• Given problem 1: Before the forum thread about religion and the records below it, copy the lines of the records from the line containing "Activate the read aloud icon" through the end of the records, both ends included, without any pictures.

• Document text:
%%

And so we have to ask these two questions: 1) in what way has religion been instructive and 2) why do we increasingly react against religion?

The first answer, I would say, is that religion directs our life. Provides purpose and meaning.
To the second, I think modern man has trouble distinguishing between the sort of truth presented by science and the sort of truth presented by myth, by religion.
iconoclast
 
  1  
Reply Sat 13 Sep, 2008 02:51 am
@Didymos Thomas,
Quote:
The first answer, I would say, is that religion directs our life. Provides purpose and meaning.
To the second, I think modern man has trouble distinguishing between the sort of truth presented by science and the sort of truth presented by myth, by religion.


I just wanted to quote you here because you're right for all the wrong reasons. Religion does provide purposes and meanings - and there is confusion about the relative epistemological status of science and myth. Thus, religion provides confused meanings and purposes.
0 Replies
 
Grimlock
 
  1  
Reply Sat 13 Sep, 2008 03:53 am
@Didymos Thomas,
Didymos Thomas wrote:
And so we have to ask these two questions: 1) in what way has religion been instructive


I do not wish to pull Ike's project onto a side road, so stop me if this in inappropriate...but here is my answer.

Religion has been instructive to man because it has gone hand-in-hand (making no comment on cause and effect) with the deepening of the way man thinks about himself, reality, and his relation to such. Religion has been a large part of the framework on which intellect has risen. Just as contemporary scientists don't curse the mistakes of Newton, neither should contemporary philosophers (if such a thing still exists) curse the mistakes of Aquinas. Thought builds upon thought.

That I have no further use for Christianity (as a belief system) in my life does not mean that I begrudge Jesus his existence.

Quote:
2) why do we increasingly react against religion?


There are as many answers to that question as...

For my part, I can't ever recall having believed in an anthropomorphic god, so Christianity, or at least its superficial forms, was behind the 8 ball of my intellect from day one. My rejection of Christianity (and all religion, though I still open the Tao Te Ching from time to time) has more to do with my intellectual curiosity, rigor and...can I say conscience?...than with reaction against any one model of belief.

%%

• Given problem 2:
Answer these questions from the forum thread about religion above.
(a) What does the first answer say religion provides?
(b) Whose mistakes should contemporary philosophers not curse?
(c) Which book does the writer of the last paragraph still open from time to time?

• Input:

%%

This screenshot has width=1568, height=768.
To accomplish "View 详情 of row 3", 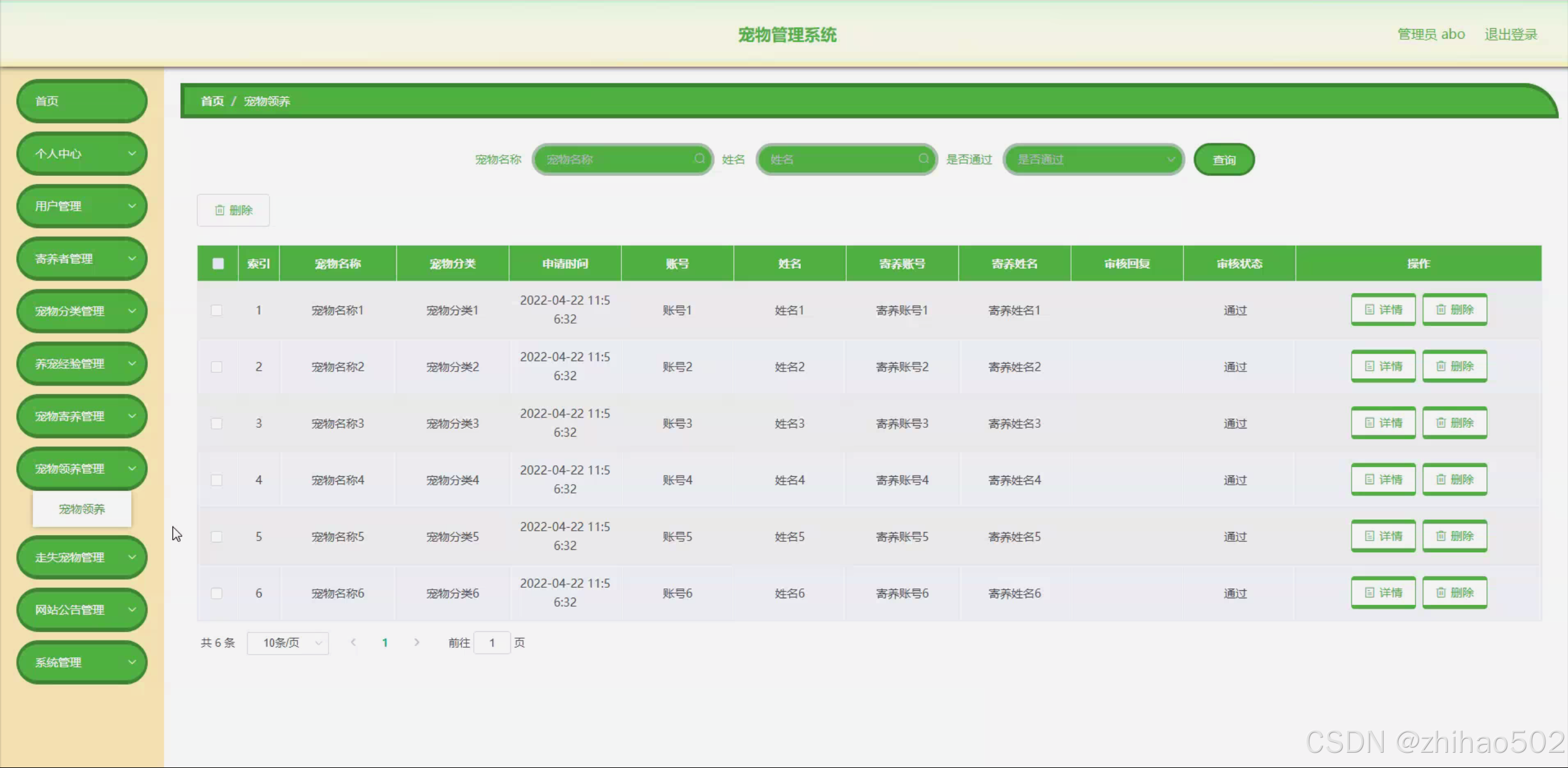I will [x=1383, y=423].
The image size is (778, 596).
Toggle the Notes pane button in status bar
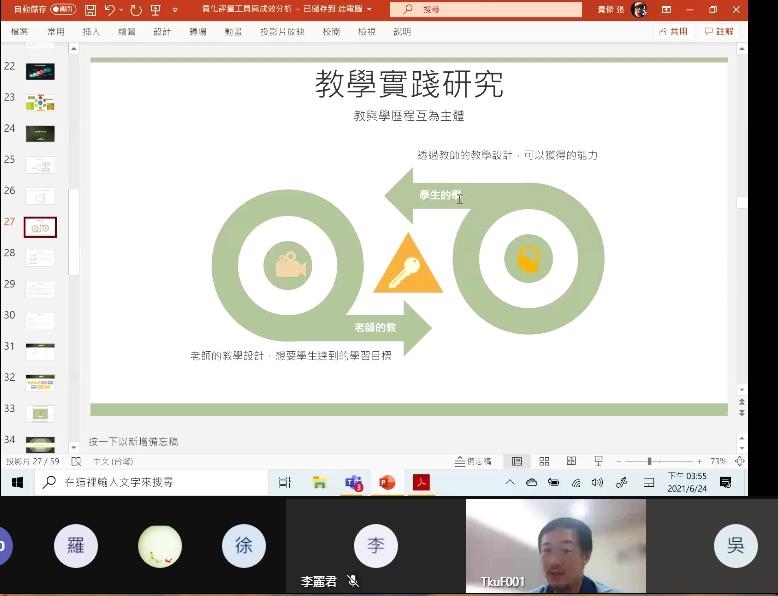(x=472, y=461)
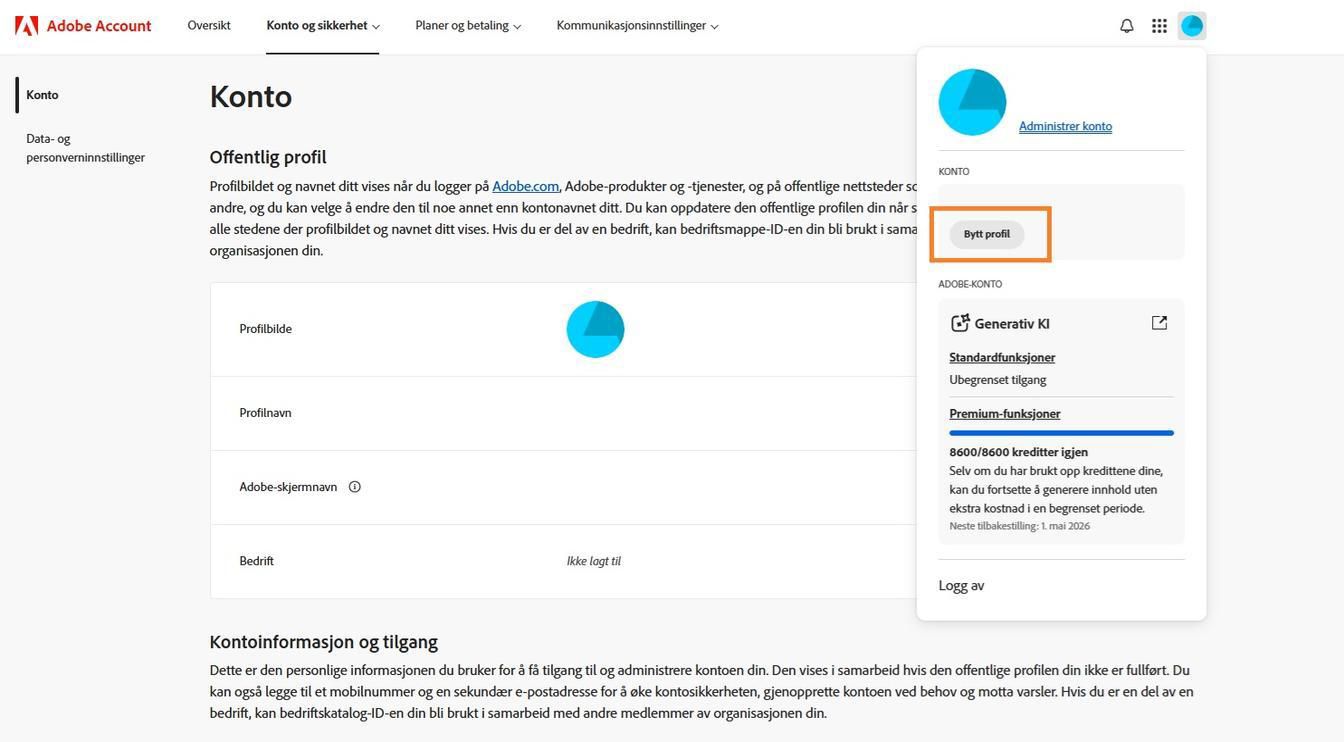Click the Profilbilde thumbnail
This screenshot has width=1344, height=742.
[595, 328]
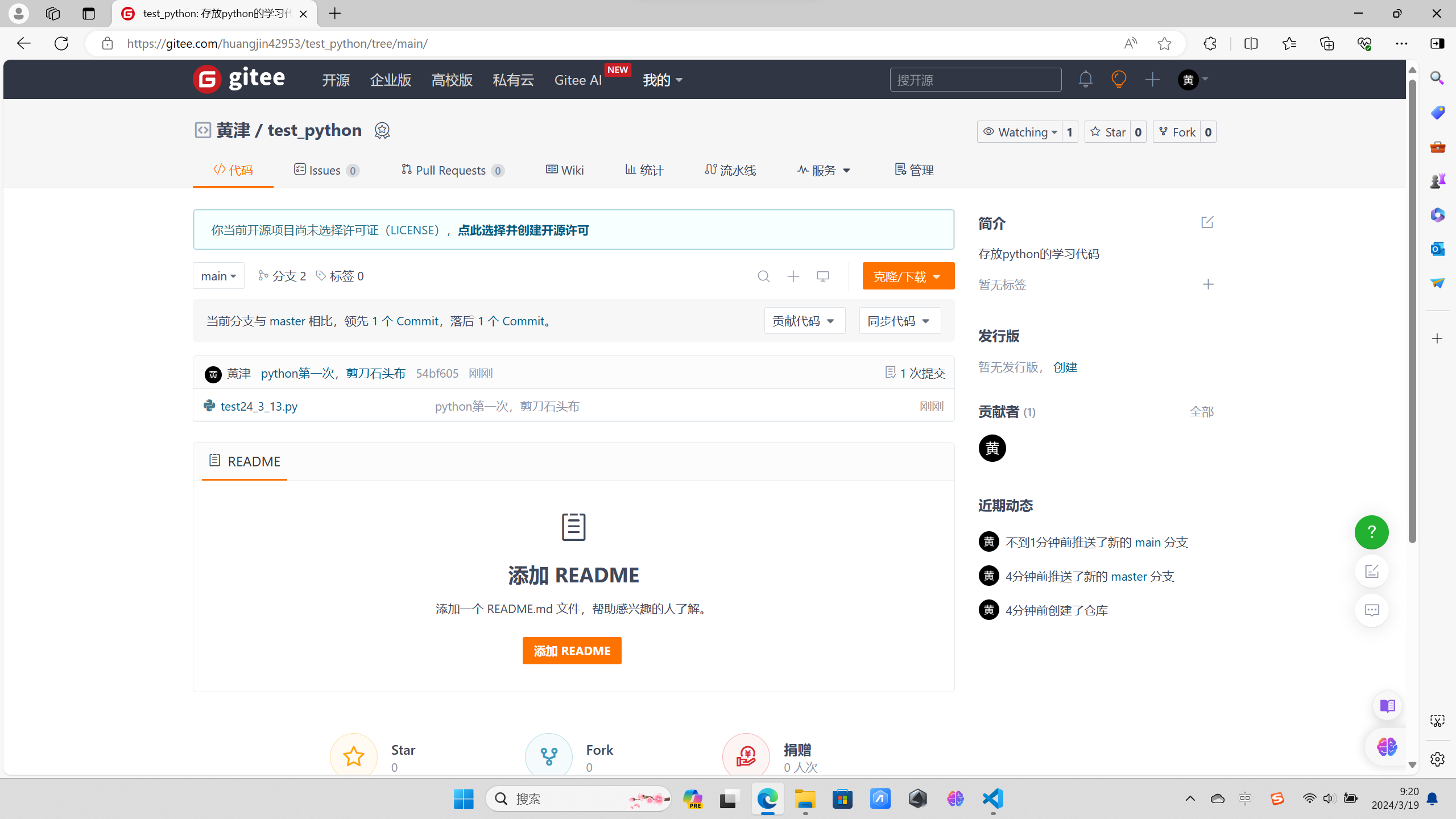Open the 克隆/下载 dropdown
Viewport: 1456px width, 819px height.
pos(908,276)
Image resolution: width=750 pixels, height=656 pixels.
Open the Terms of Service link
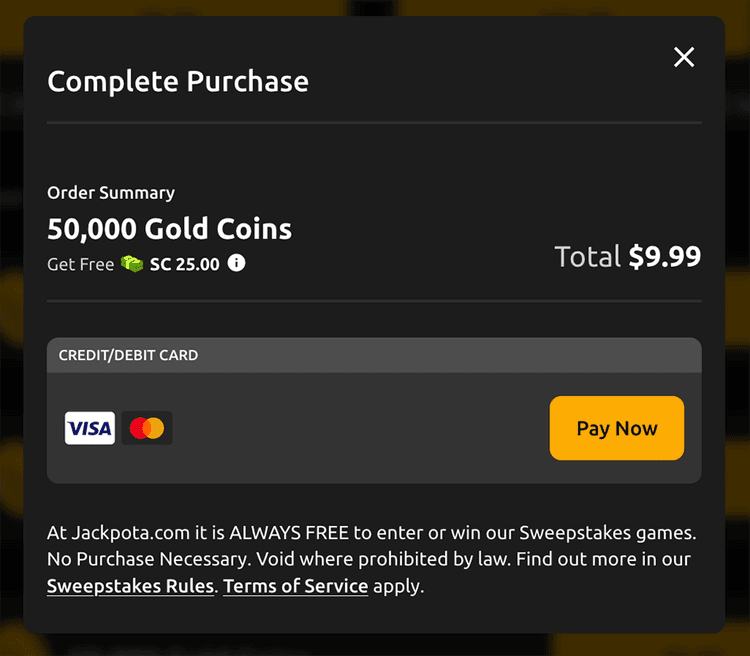(x=296, y=586)
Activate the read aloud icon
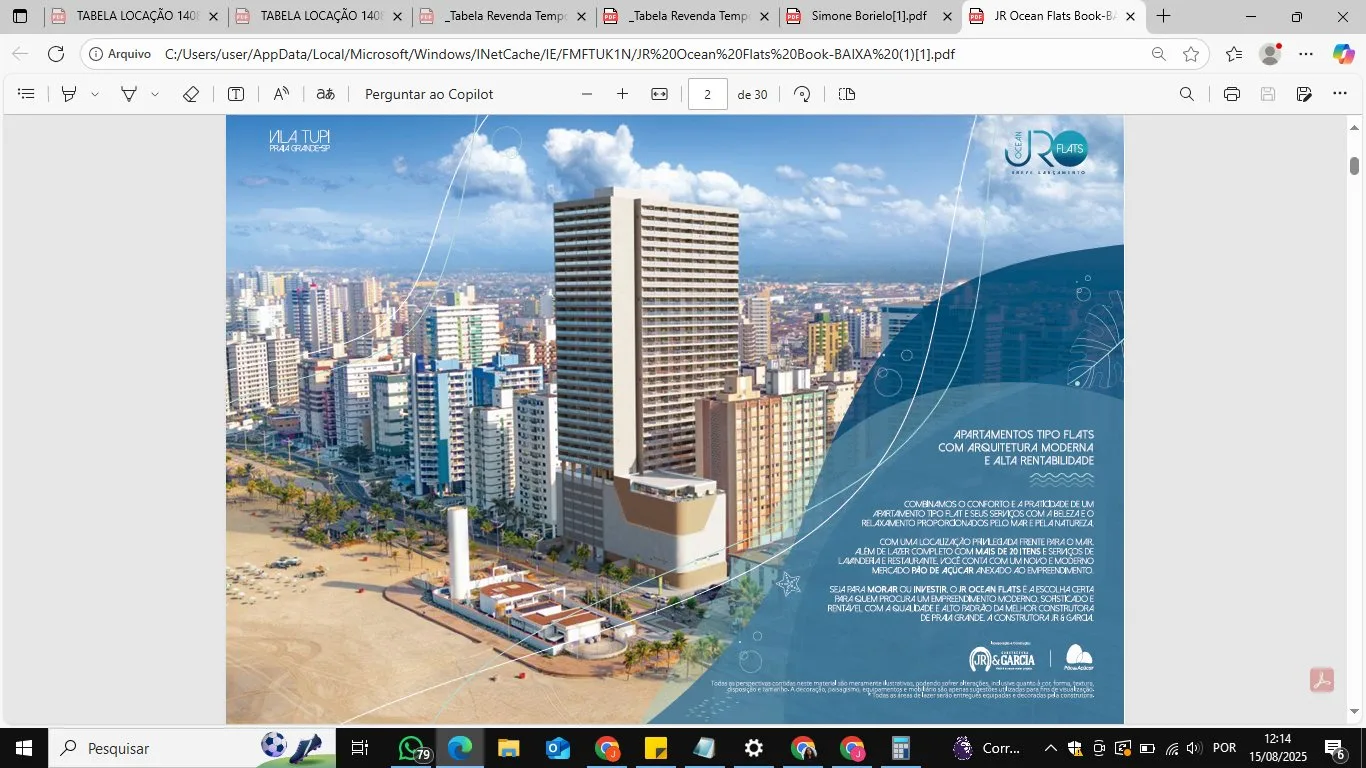The height and width of the screenshot is (768, 1366). (282, 94)
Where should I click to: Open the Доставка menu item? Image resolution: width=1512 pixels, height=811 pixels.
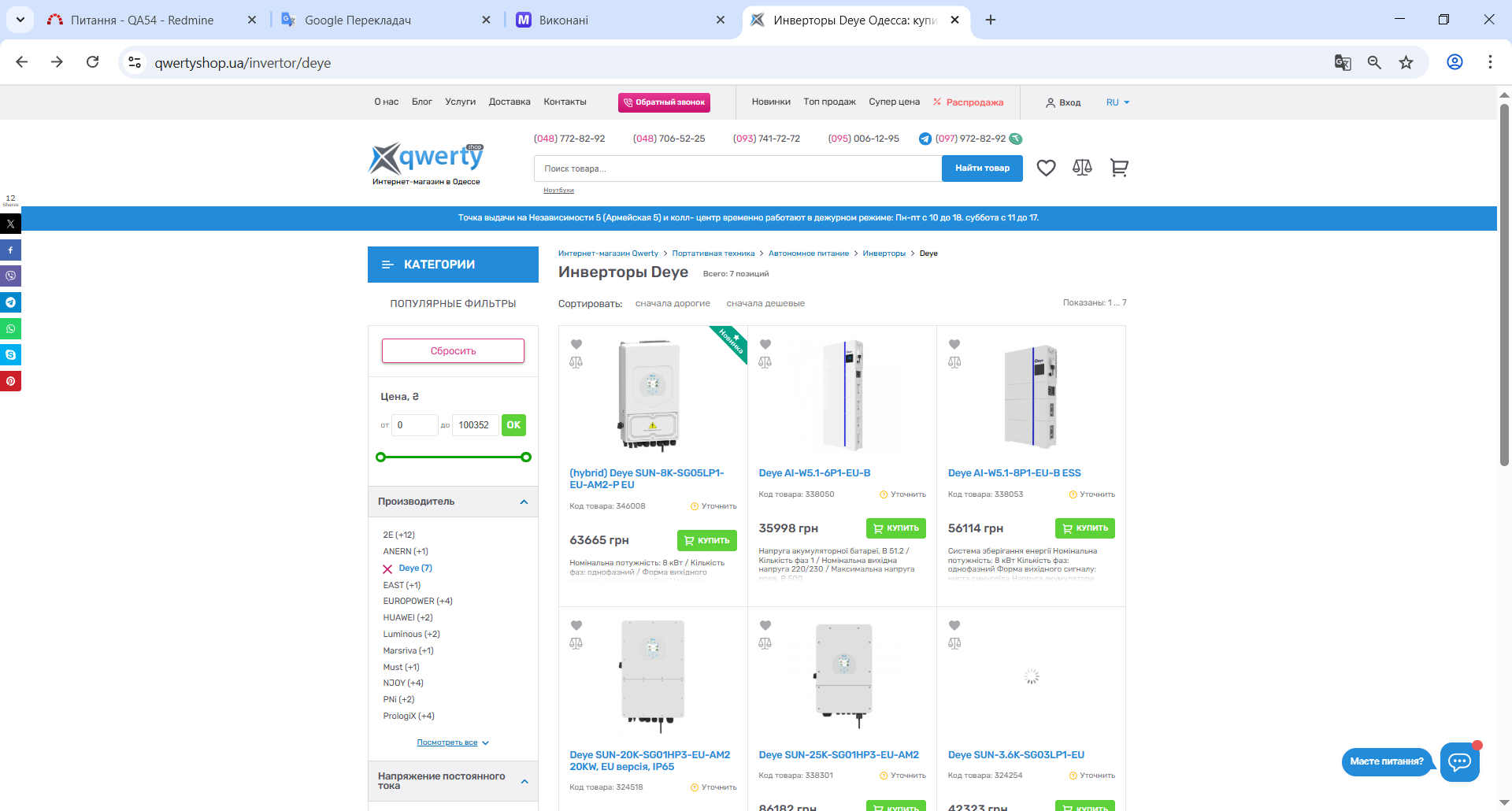pyautogui.click(x=509, y=102)
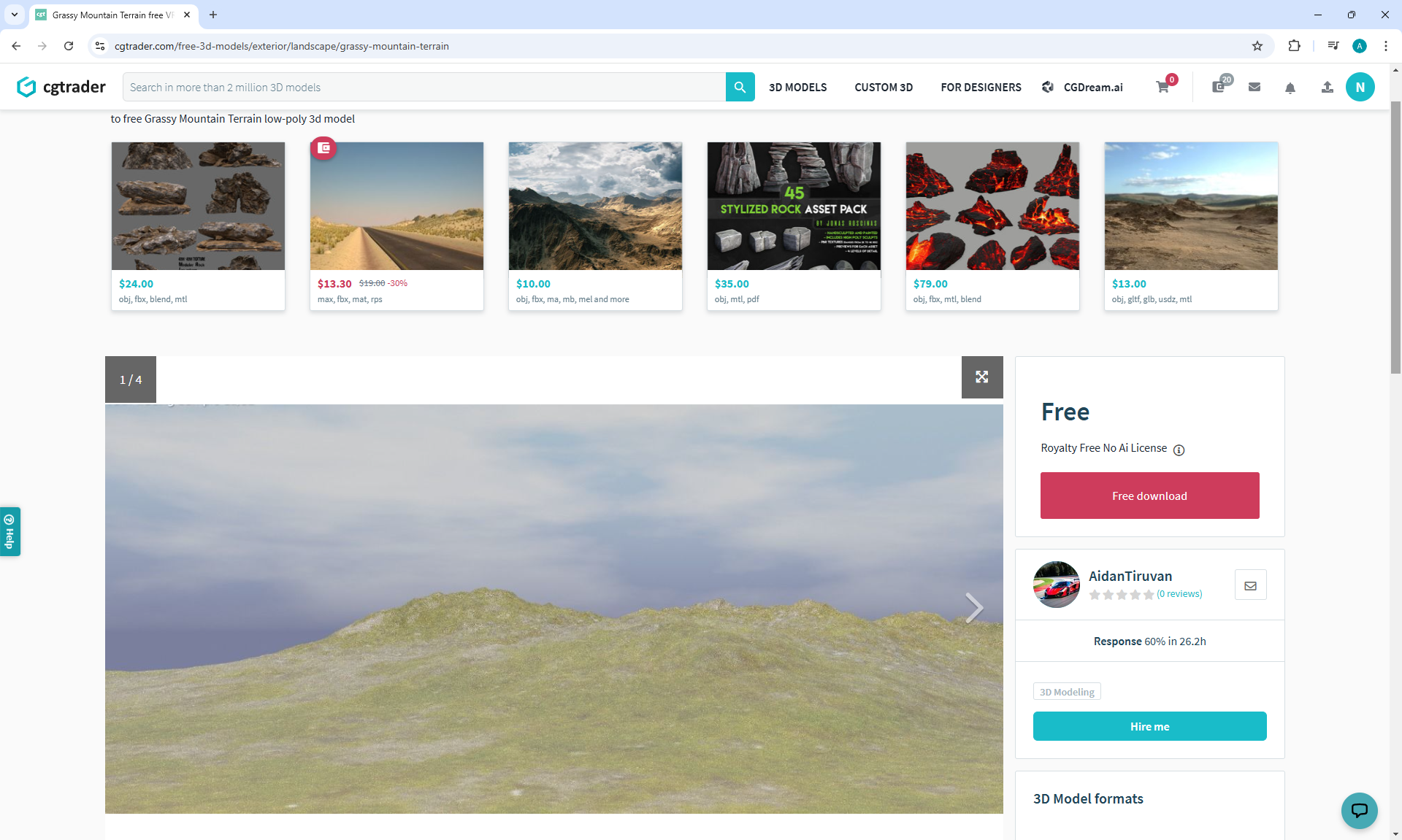Click the model search input field
This screenshot has height=840, width=1402.
coord(424,87)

%%

• Written response 1:
Activate the read aloud icon
The height and width of the screenshot is (768, 1366). (282, 94)
Where should I click to: Open the Доставка menu item? Image resolution: width=1512 pixels, height=811 pixels.
pyautogui.click(x=509, y=102)
Click the model search input field
This screenshot has height=840, width=1402.
coord(424,87)

• Written response 2:
(a) Purpose and meaning.
(b) Aquinas's.
(c) The Tao Te Ching.